▸ **Activity**
Reproduce the entries shown below only from the line with "Sexo (868, 217)" down to the line with "Deportes (420, 217)", keeping both end lines and copying each one exactly.

▸ **Supplied entries**
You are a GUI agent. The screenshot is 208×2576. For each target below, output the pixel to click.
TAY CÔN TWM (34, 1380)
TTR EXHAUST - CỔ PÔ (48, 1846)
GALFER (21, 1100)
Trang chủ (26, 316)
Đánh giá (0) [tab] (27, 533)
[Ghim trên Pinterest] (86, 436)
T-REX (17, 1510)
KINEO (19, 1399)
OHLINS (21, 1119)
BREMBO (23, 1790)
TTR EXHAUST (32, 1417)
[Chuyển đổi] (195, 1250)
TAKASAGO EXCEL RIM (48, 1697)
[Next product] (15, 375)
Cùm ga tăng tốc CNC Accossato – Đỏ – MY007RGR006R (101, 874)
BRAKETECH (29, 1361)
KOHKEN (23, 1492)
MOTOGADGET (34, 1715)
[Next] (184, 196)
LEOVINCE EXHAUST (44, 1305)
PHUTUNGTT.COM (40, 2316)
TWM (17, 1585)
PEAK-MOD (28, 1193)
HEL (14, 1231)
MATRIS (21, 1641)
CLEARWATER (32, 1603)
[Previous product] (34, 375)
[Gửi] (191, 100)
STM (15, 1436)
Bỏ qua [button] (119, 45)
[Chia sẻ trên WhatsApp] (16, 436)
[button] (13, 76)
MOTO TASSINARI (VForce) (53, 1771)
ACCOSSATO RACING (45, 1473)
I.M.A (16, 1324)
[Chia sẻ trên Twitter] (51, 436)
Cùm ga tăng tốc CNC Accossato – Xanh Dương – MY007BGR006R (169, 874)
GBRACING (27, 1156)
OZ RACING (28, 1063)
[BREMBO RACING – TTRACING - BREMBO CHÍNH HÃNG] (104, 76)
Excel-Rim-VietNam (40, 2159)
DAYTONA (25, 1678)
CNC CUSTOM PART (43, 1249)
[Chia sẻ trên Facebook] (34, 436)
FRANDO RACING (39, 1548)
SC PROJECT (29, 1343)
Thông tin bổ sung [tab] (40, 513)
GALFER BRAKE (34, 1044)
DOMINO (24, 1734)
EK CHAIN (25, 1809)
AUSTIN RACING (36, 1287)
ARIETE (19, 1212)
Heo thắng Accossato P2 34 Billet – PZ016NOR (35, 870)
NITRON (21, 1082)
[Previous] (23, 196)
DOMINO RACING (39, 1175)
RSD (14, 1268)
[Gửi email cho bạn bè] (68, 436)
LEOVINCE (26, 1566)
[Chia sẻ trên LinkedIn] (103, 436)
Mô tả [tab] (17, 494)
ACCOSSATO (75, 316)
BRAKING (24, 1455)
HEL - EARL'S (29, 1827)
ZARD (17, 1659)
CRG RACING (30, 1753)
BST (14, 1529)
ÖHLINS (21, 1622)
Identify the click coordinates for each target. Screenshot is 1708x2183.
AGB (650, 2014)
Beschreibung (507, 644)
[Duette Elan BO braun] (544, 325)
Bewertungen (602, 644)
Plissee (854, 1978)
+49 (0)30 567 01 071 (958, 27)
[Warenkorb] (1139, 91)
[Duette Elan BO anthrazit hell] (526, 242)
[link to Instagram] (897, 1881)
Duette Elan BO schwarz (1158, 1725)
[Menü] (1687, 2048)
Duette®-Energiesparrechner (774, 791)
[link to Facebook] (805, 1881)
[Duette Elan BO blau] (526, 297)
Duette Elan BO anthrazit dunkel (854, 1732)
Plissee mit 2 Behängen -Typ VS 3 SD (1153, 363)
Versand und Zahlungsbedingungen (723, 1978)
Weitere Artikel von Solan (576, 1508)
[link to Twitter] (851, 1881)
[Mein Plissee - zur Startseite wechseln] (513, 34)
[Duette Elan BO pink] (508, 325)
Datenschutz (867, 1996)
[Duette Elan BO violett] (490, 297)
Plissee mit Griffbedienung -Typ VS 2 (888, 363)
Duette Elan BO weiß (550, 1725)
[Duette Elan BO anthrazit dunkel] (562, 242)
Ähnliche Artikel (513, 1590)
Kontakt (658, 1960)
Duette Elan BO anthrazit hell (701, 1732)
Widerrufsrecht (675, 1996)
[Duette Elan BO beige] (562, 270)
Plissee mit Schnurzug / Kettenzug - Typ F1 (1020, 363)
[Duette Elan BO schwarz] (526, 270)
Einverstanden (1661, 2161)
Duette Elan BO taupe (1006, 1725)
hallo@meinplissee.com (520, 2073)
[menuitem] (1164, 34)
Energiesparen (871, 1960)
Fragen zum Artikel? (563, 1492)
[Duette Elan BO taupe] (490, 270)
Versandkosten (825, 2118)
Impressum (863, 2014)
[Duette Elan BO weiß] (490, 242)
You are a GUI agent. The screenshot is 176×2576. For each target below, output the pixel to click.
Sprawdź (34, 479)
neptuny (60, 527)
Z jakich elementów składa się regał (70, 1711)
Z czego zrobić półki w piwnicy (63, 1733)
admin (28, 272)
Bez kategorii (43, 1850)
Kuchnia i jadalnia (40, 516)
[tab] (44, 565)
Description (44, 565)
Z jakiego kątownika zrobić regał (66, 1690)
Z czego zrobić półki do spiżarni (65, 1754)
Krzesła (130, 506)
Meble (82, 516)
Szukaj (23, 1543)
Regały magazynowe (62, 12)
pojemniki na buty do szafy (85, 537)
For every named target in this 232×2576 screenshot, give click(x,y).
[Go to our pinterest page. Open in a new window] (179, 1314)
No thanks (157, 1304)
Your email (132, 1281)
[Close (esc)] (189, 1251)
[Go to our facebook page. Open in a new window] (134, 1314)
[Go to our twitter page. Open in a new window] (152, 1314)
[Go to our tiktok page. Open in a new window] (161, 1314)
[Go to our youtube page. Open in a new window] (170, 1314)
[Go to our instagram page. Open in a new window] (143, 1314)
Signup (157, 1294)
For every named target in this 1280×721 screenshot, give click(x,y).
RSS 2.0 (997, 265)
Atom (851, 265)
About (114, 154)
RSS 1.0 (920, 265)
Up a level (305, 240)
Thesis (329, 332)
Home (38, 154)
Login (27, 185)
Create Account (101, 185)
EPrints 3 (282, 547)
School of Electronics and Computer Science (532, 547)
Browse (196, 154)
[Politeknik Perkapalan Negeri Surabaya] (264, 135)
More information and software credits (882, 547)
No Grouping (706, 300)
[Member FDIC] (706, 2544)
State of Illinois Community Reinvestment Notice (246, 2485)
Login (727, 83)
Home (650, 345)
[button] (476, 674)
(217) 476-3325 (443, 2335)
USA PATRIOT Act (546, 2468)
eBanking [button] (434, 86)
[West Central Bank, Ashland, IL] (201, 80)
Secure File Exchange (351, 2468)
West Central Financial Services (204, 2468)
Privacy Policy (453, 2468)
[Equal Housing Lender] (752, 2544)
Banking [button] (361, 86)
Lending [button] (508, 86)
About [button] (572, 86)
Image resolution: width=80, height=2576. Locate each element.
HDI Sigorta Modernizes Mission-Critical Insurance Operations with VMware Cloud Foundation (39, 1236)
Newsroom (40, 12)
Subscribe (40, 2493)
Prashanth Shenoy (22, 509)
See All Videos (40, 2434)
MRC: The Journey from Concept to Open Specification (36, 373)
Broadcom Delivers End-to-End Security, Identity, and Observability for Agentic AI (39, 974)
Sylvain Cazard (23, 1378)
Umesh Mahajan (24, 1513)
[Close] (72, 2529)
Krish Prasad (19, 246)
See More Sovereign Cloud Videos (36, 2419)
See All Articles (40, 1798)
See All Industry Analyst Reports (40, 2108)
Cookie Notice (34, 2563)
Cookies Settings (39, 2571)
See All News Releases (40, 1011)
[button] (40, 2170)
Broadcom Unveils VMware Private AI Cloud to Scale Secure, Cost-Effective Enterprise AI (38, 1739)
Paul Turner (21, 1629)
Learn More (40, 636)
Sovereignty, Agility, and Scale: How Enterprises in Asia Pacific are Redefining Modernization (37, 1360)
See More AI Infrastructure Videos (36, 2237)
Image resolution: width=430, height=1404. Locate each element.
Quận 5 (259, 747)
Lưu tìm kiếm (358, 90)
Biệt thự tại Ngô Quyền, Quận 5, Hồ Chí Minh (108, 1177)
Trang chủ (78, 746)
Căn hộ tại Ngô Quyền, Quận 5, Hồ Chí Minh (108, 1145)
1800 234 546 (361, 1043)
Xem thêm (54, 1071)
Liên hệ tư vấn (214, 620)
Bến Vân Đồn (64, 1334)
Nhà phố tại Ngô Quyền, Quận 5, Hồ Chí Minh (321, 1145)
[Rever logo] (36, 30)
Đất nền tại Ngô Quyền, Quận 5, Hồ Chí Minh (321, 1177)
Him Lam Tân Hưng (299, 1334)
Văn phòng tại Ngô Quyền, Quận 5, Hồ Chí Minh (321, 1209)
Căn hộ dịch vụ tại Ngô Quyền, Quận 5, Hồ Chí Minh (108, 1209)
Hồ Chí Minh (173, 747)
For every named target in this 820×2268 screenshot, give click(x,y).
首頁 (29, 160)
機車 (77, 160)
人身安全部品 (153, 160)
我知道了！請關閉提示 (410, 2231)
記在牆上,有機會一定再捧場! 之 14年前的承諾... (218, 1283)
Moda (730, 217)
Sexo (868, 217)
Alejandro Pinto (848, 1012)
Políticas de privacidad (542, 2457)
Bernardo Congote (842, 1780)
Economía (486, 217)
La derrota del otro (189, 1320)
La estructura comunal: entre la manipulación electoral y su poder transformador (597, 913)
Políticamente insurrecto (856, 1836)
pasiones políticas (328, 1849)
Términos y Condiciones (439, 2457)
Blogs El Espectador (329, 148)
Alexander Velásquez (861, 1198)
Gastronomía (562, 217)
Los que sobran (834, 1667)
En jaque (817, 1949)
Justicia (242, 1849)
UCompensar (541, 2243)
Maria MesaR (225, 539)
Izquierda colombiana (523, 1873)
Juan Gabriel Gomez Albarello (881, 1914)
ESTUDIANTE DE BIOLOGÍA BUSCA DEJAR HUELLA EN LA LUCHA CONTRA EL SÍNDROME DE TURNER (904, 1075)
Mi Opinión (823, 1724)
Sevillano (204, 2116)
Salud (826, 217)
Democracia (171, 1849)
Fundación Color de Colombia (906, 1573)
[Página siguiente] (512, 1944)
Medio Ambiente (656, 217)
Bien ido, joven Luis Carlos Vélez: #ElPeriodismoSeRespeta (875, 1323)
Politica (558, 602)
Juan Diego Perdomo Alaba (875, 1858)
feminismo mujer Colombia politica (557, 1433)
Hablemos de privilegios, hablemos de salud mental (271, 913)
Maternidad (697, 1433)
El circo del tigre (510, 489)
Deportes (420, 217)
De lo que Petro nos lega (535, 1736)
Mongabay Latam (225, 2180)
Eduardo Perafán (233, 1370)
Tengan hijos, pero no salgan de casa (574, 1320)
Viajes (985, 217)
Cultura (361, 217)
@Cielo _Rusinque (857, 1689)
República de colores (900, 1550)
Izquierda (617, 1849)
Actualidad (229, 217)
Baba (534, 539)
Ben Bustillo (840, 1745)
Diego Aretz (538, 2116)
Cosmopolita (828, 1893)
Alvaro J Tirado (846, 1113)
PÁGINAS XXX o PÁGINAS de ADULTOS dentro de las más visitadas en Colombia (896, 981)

▸ **Worked solution**
Sexo (868, 217)
Alejandro Pinto (848, 1012)
Políticas de privacidad (542, 2457)
Bernardo Congote (842, 1780)
Economía (486, 217)
La derrota del otro (189, 1320)
La estructura comunal: entre la manipulación electoral y su poder transformador (597, 913)
Políticamente insurrecto (856, 1836)
pasiones políticas (328, 1849)
Términos y Condiciones (439, 2457)
Blogs El Espectador (329, 148)
Alexander Velásquez (861, 1198)
Gastronomía (562, 217)
Los que sobran (834, 1667)
En jaque (817, 1949)
Justicia (242, 1849)
UCompensar (541, 2243)
Maria MesaR (225, 539)
Izquierda colombiana (523, 1873)
Juan Gabriel Gomez Albarello (881, 1914)
ESTUDIANTE DE BIOLOGÍA BUSCA DEJAR HUELLA EN LA LUCHA CONTRA EL SÍNDROME DE TURNER (904, 1075)
Mi Opinión (823, 1724)
Sevillano (204, 2116)
Salud (826, 217)
Democracia (171, 1849)
Fundación Color de Colombia (906, 1573)
[Página siguiente] (512, 1944)
Medio Ambiente (656, 217)
Bien ido, joven Luis Carlos Vélez: #ElPeriodismoSeRespeta (875, 1323)
Politica (558, 602)
Juan Diego Perdomo Alaba (875, 1858)
feminismo mujer Colombia politica (557, 1433)
Hablemos de privilegios, hablemos de salud mental (271, 913)
Maternidad (697, 1433)
El circo del tigre (510, 489)
Deportes (420, 217)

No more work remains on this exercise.